Wednesday 23 September 2015

A Goal Reached!

A Goal Reached!

Back in the Spring I was hoping to harvest 250 to 300kg of produce. I thought that was possibly going to be to upper limit for this year but today I totalled up the last few days harvesting and found that the 300 kg has been reached!

We have done barely any shopping for the last month, literally emptying the cupboards and fridge of food and only popping out to buy milk and peanut butter for sandwiches etc which has forced us to have far more vegetable dinners and the odd bit of meat from the freezer. I've even been getting more adventurous with the cooking and roast vegetables are becoming common place.

We bought half a pig from a friend earlier in the year and these chops were the last of the pig. It's been the best pork we have eaten for years. 4 of our own apples chopped with 3 of our onions and cooked in apple juice.

Part roasted small potatoes and whole onions, then carrots, courgette, chopped red and white onion with a few cloves of our garlic, a few tomatoes and then finish roasting. Very nice. All our own grown.
Today I picked 2 sweetcorn, simply boiled and ate corn on the cob. The picture doesn't do the corn much justice but it was very nice. Also a surprise because we didn't think they would ripen and become ready with the lack of sun but the last few days of sunshine have brought them on.

We have never had a lot of luck with sweetcorn and this year was looking the same, planted too late and then had not enough sun but it now looks like we'll get a full harvest of about 30 cobs.
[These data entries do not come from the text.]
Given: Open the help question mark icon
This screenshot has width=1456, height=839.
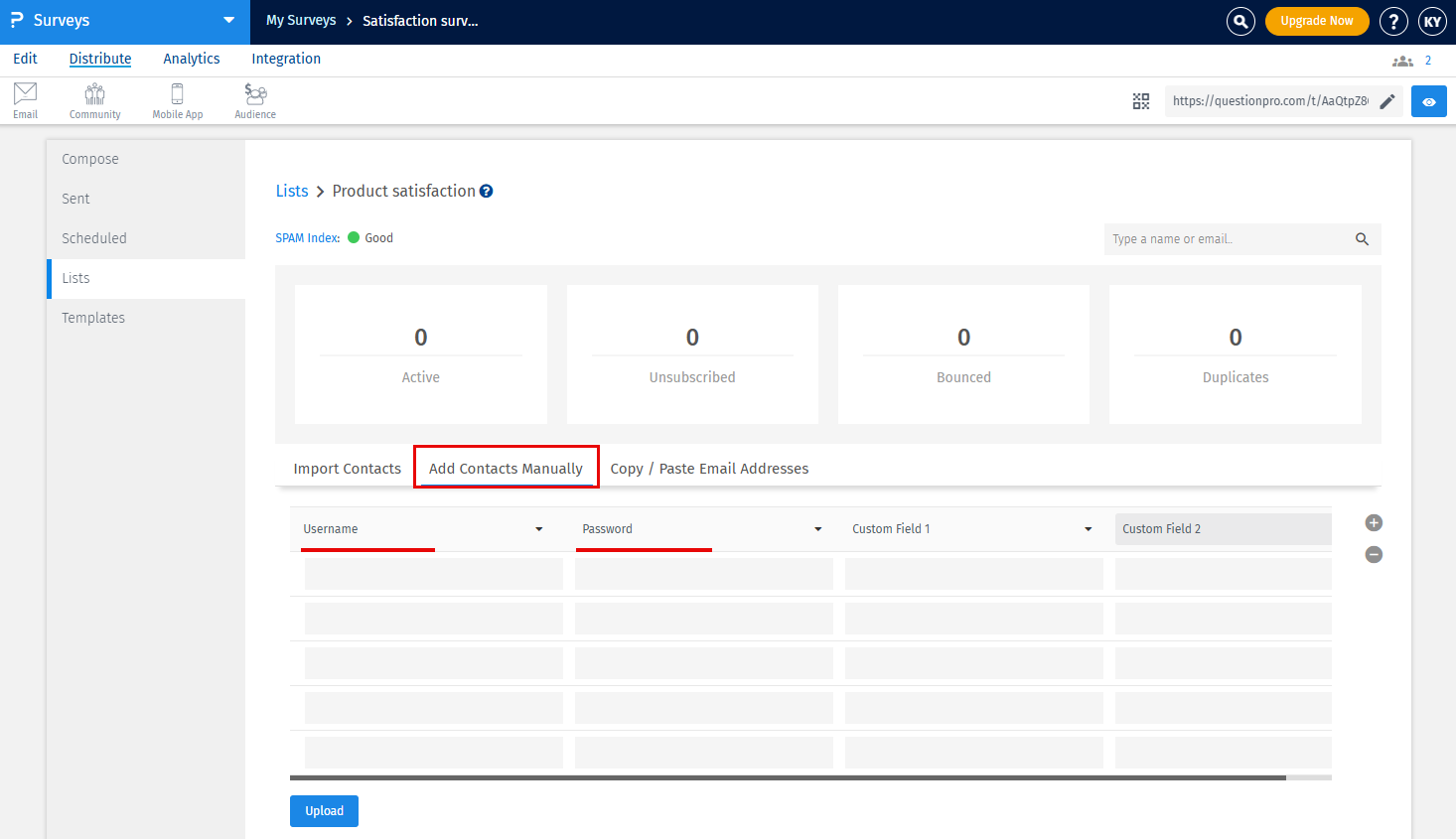Looking at the screenshot, I should [x=1393, y=21].
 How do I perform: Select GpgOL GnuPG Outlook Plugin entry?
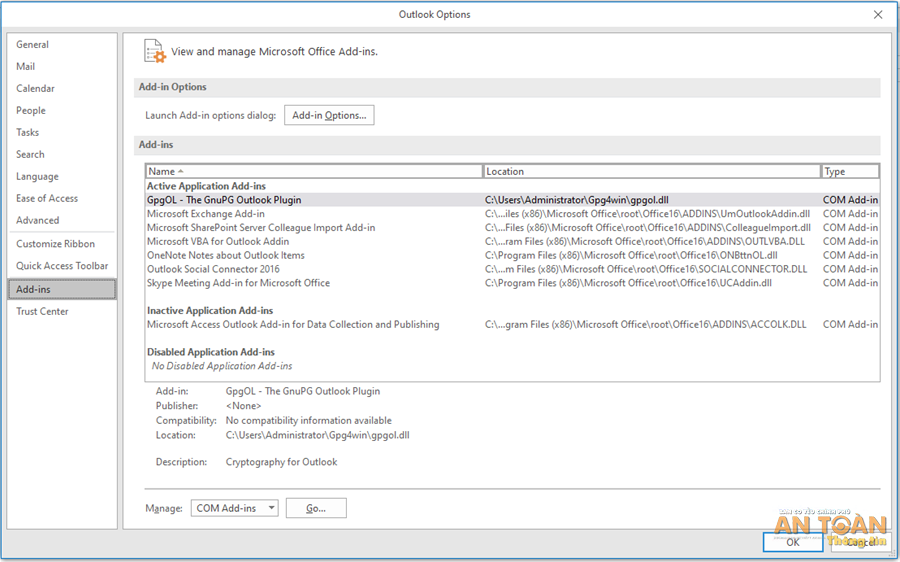pyautogui.click(x=224, y=200)
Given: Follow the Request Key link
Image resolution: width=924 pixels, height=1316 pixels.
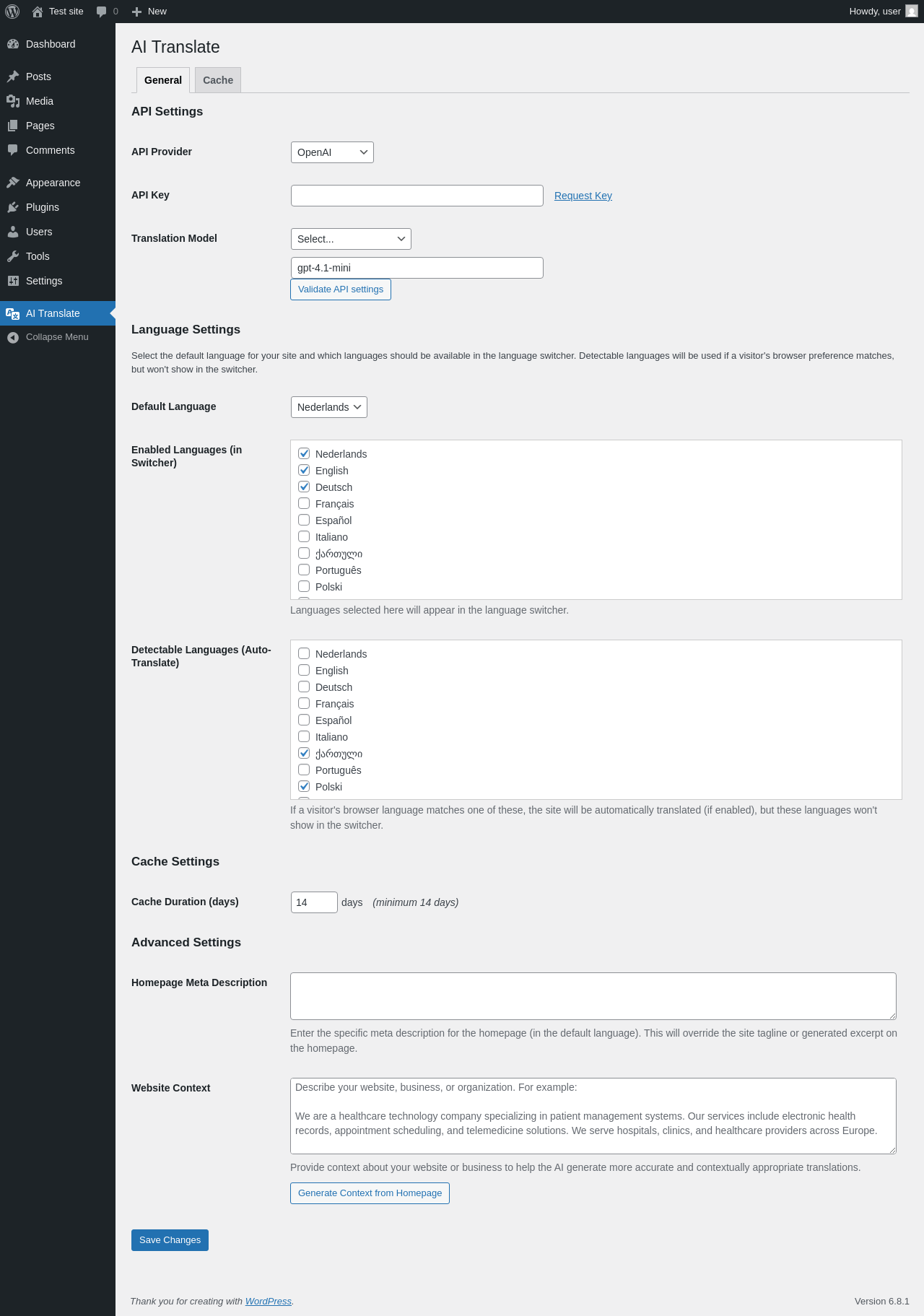Looking at the screenshot, I should (x=583, y=196).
Not good enough quality to sell as there are patches of corn that haven't puffed out but perfectly good enough to eat! These 2 were growing 20 minutes before I had eaten them - it doesn't get fresher than that.

With squashes, leeks, a load more tomatoes (fingers crossed they ripen), kale, spinach and some parsnip still to come I think it highly likely that we'll surpass 350 kg. There are even a couple of dozen apples still on the trees, raspberries still being harvested and courgettes in full flow and I think the caterpillars have left us some sprouts, it could even be 400 kg. Next years target is going to need to be 550 kg plus.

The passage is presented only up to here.